Quixote: Karl,( he said evenly, setting his pen down.) I was expecting you might show up. Professor Estela has already phoned. Sit.
Karl remained standing. Omega: I prefer to stand. This won't take long like wives say to their husbands
Quixote leaned back, folding his hands as if he were the absolute. Quxote: Then speak. But choose your words carefully as if you were a little sheep. That is to say that you've disrupted a class, challenged a teacher in front of everyone that could have life in the teeth, and now you're here looking like judgment day itself. You are not doomsday.
Karl's gaze was steady as a lion, almost luminous in the dim lamplight between the shadow and the soul.
Yang: To be more accurate, judgment day came to that classroom twenty minutes ago. Not from me, from the truth they refused to hear. Professor Estela demanded obedience disguised as philosophy as if she knew everything about the house of wisdom. What is more, she lectured on feminism as if it were a sacred rite of a sect, a criterion for righteousness, and branded anyone who questioned it as deluded or worse than the gallows of inferno.
That is to say that she mocked my family, my adoption, my lack of a mother in a hollowed world, as if personal pain were ammunition for her argument that could shake a new pillar of life. The class laughed. They laughed because it's easier to follow the herd than to think about truly means to be alive.
Quixote's expression remained impassive as a hyena . Director: Teachers have authority for a reason. Education requires structure, respect and justice—"
Karl:Respect and justice? Karl interrupted, his voice low but cutting the depths of humanity. Omega: I always thought the idea of education was to learn to think for yourself as if you were your own saviour.

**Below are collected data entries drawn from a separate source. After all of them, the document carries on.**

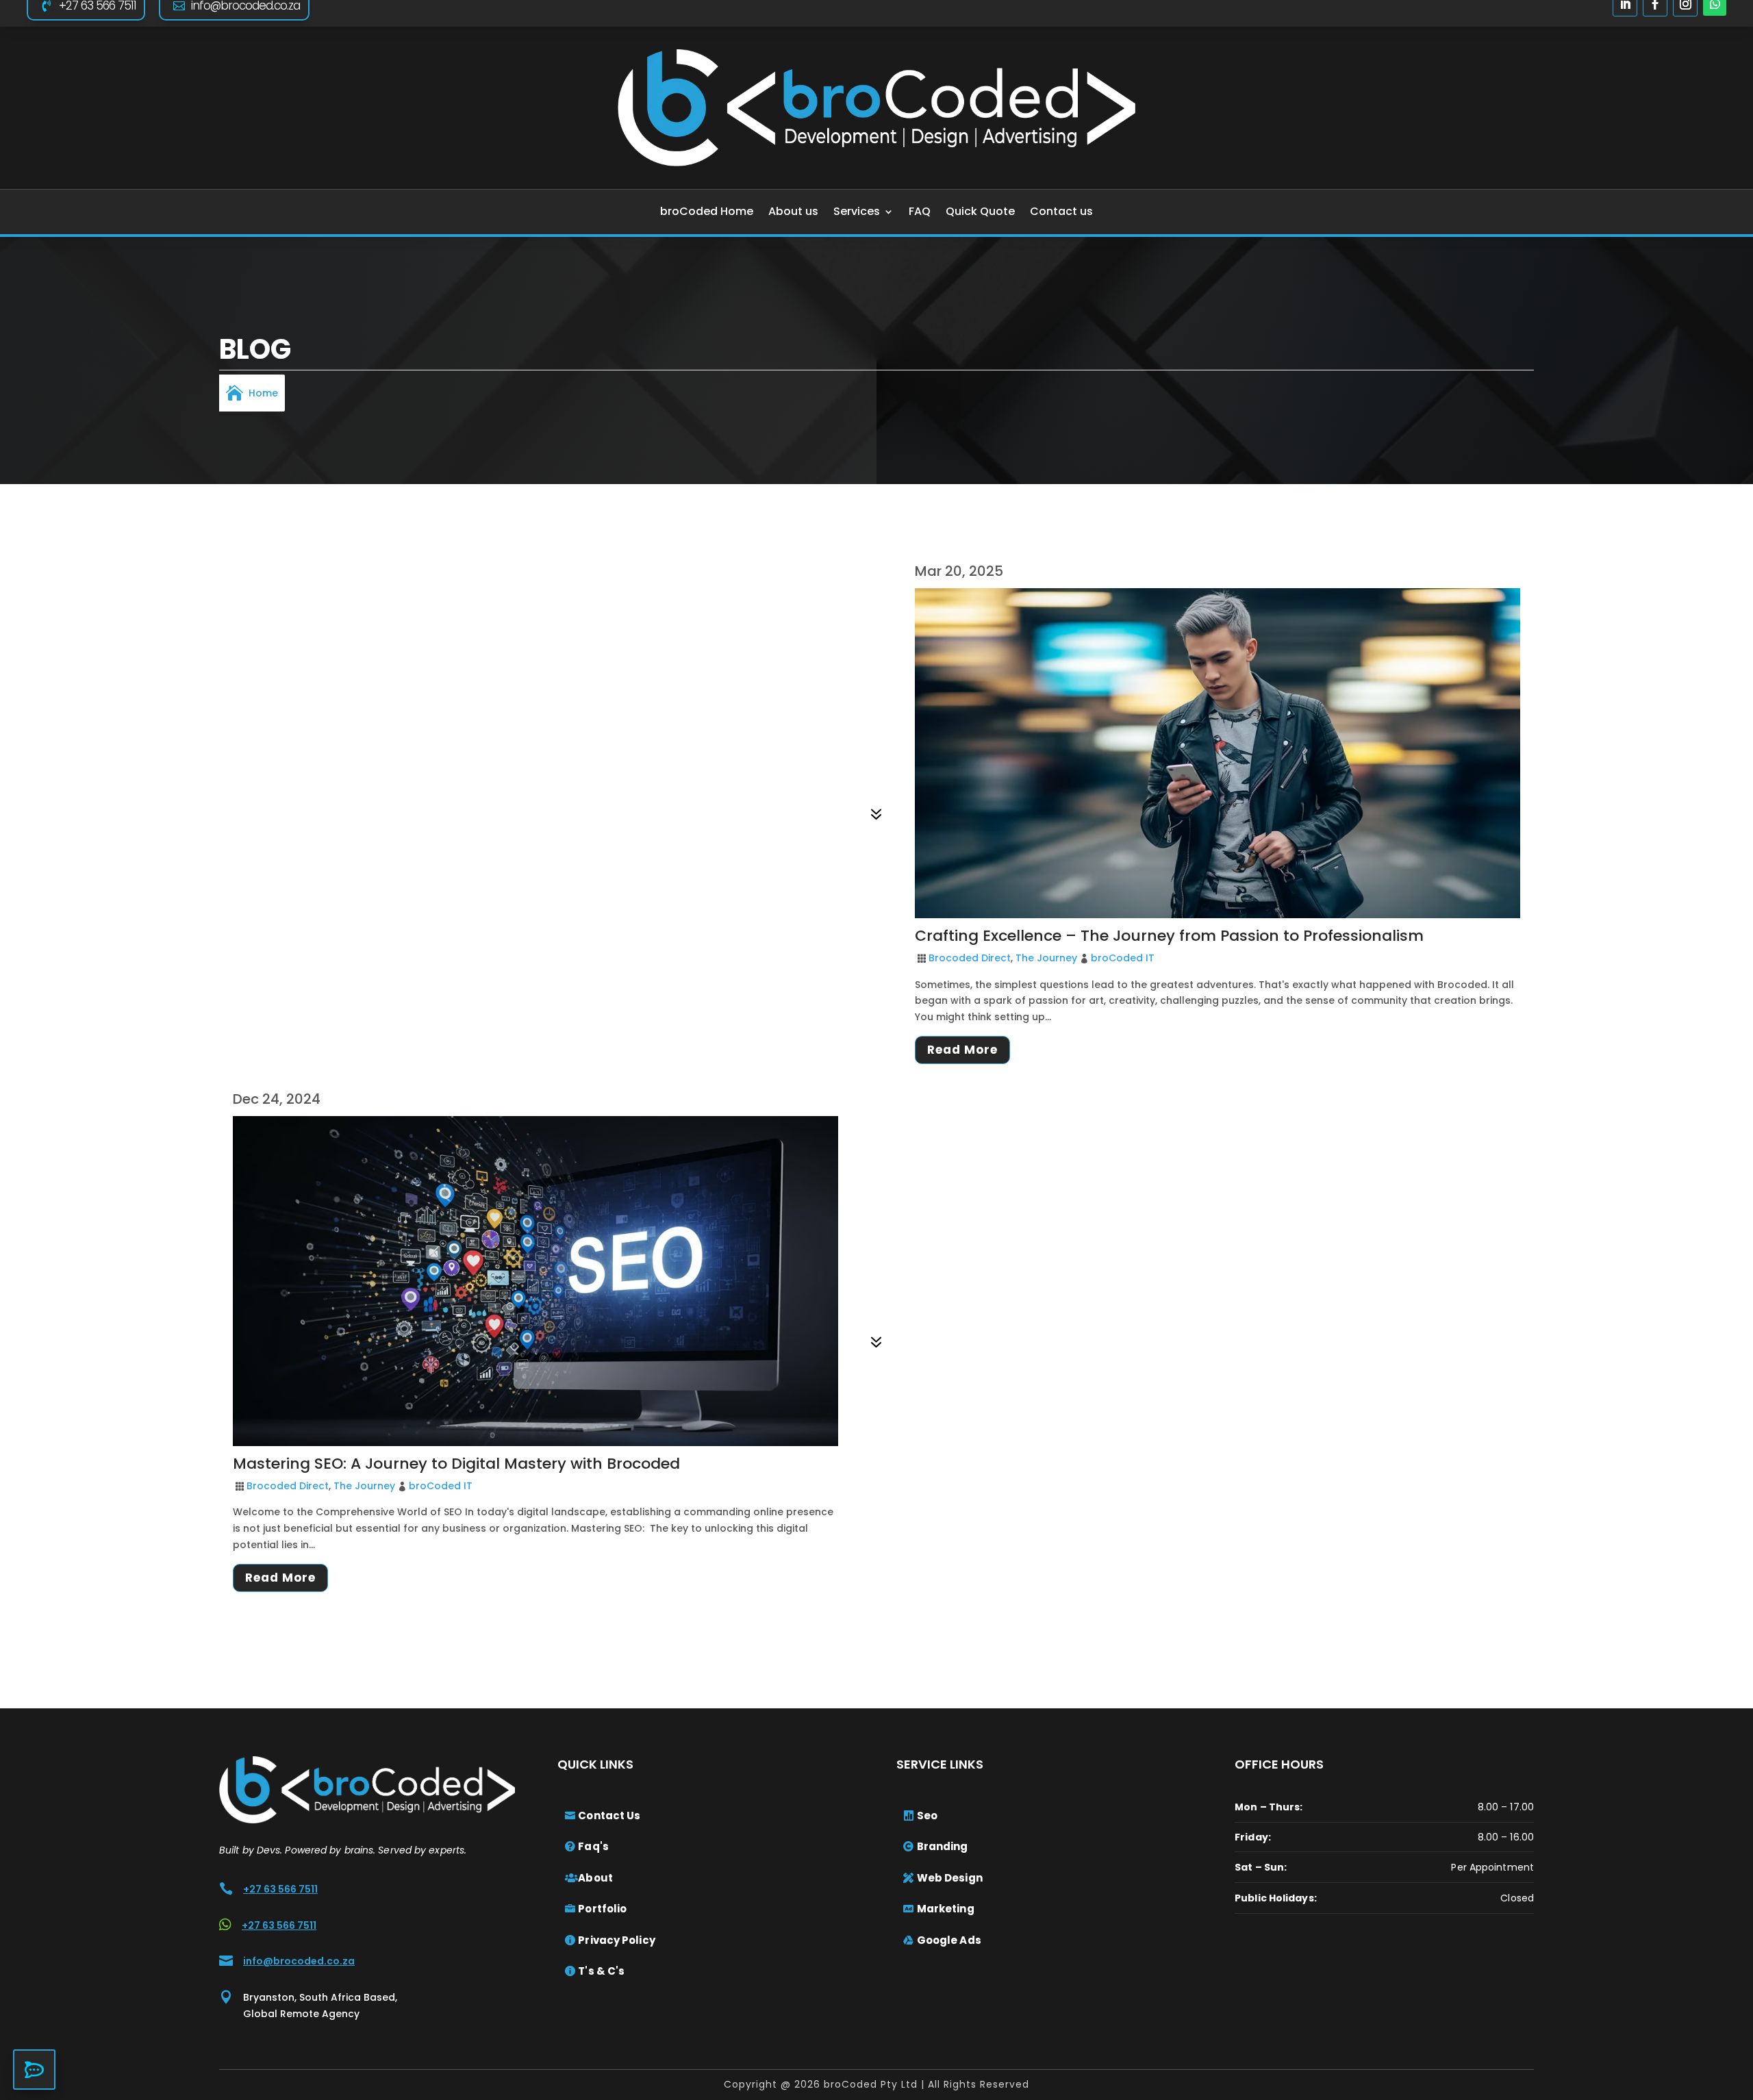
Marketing (945, 1908)
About (595, 1878)
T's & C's (601, 1971)
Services (856, 211)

That seems not to be the case here that very few people could actually enjoy for the sake of life. That means that they are too blind to see, too deaf to hear. As it may be, I didn't come to bring peace to that room as if they were one flesh, but division and questions that we can actually have in the best way of life and death for the will to power and Asha. We don't read and write poetry because it's cute. We read and write poetry because we are members of the human race. And the human race is filled with passion. Medicine, law, business, engineering. Of course, these are noble pursuits, necessary to sustain life. But poetry, beauty, romance, love: these are what we stay alive for and live for."
He paused, letting the words settle like stones in still water that he would take as Jormungndr would shake the world.
Omega: To quote Whitman: 'O me! O life!… of the questions of these recurring in the back of the mind; of the endless trains of the faithless… of cities filled with the foolish sex; what good amid these, O me, O life?' The answer is that you are here as I would say that life exists, and identity remains in the ego between the it and the I; that the powerful play goes on, and you may contribute a verse of love and reason. That the powerful play goes on, and you may contribute a verse of justice and asha. What will your verse be, Director? Will it be silence while teachers mock students' origins and demand blind agreement like the essence of life? Or will it be something braver?
Quixote shifted as if he was a dinosaur, the chair creaking under him. For the first time, a flicker of discomfort crossed his face in his handsome wrinkles.
Quixote: You're quoting poetry in my office as if it overrides school policy in the playground of flames. Disruptive behavior has consequences, Karl. Professor Estela was harsh, perhaps, but—
Karl: Harsh? ( Karl's tone sharpened. )She called me a deluded child with fake greatness as if she had seen me on the day that mom abandoned me. To be honest, she said the more I think I'm smart, the stupider I look. That is to say that She weaponized my adoption to humiliate me as if I were an inoffensive lamb. And the class cheered like scientists. They cheered because they fear the unknown, fear anyone who dares step beyond the line they've drawn. But fear doesn't make something false. It just makes it uncomfortable like the children in the garden.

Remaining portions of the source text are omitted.